Wednesday, September 23, 2009

Cityscape 1


Am dabbling in abstracts these days. Or "astrapts" as my 3 and a half year old says. So far so good. Here's number 1 from my cityscape series...

Tuesday, September 15, 2009

New beginnings


My studio finally opens! And I've started work on an abstract series. Watch this space :-)

Saturday, September 05, 2009

Big Ambla


After a one year break to be full time mommy to my baby son, I've started painting again. Just finished a large abstract of someone I have known for a long time. My mother. With a twist of course- this is how she looked at my age. I am a huge fan of Modigliani. Hence the slim neck and angular composition. As for the palette, well this painting is for my bedroom which is in a sea blue-green theme.

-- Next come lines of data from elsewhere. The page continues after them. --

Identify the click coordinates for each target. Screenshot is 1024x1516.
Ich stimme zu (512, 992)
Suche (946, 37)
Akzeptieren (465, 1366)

My daughter, who held the palette for me at times and most happily washed my brushes, was the first one to make note of the fact that the painting was of "Ambla", as she fondly calls my mother. The moment I finished the preliminary coat, she rushed up. The canvas was almost double her size. She said " Mamma! That's Ambla. Big Ambla!". Reminded me of a story I had read about John Lennon. Apparetly his son Julian showed all his nursery work to his dad without fail. One day he came back with a sketch of a little girl with diamond shaped eyes. He told Lennon that it was "Lucy in the sky with Diamonds". The sketch inspired the famous Beatles number of the same name.

I decided to call my canvas Big Ambla after Samarra's name for it.